[Start of STORED DATA]
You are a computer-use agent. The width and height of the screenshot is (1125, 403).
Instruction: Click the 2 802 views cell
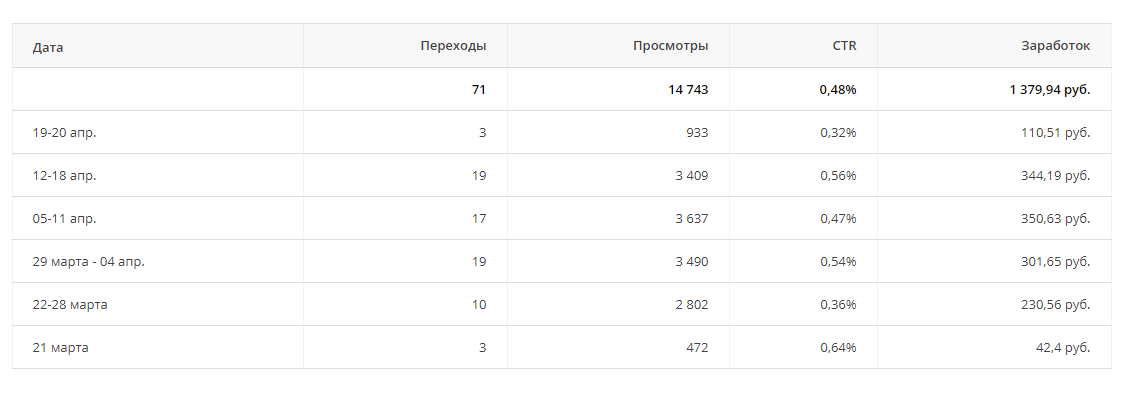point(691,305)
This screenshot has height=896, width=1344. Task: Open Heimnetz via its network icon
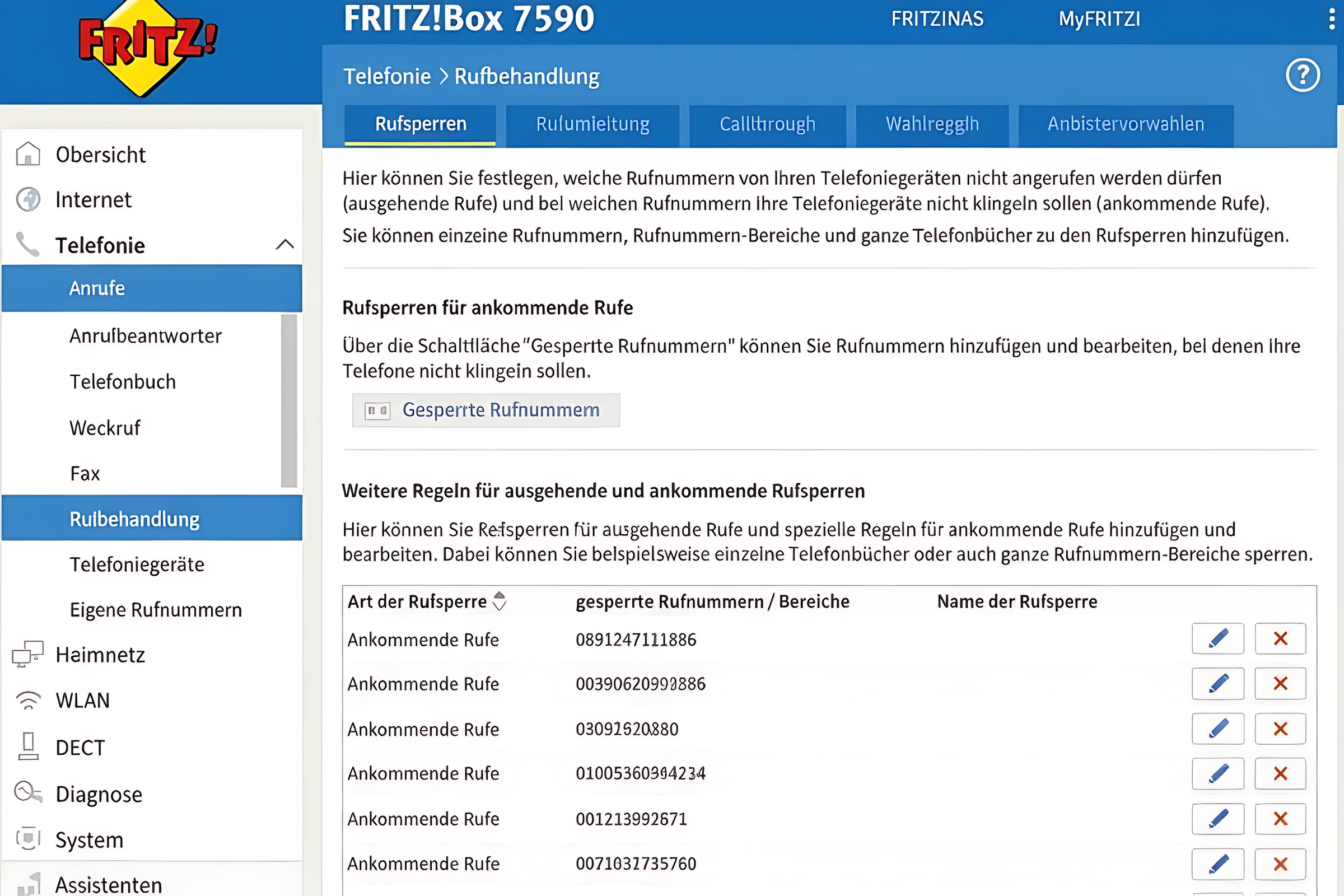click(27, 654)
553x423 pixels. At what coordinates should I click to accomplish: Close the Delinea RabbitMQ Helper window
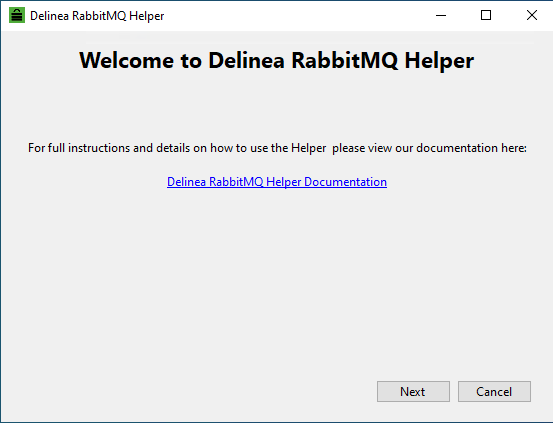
[End of STORED DATA]
REQUIREMENT | Reproduce every line of the listing above word for word, omitting the pictures.

TASK OUTPUT |
You are a computer-use agent. The width and height of the screenshot is (1125, 403).
Instruction: Click the 2 802 views cell
point(691,305)
This screenshot has height=896, width=1344. Task: Open Heimnetz via its network icon
click(27, 654)
553x423 pixels. At what coordinates should I click to accomplish: Close the Delinea RabbitMQ Helper window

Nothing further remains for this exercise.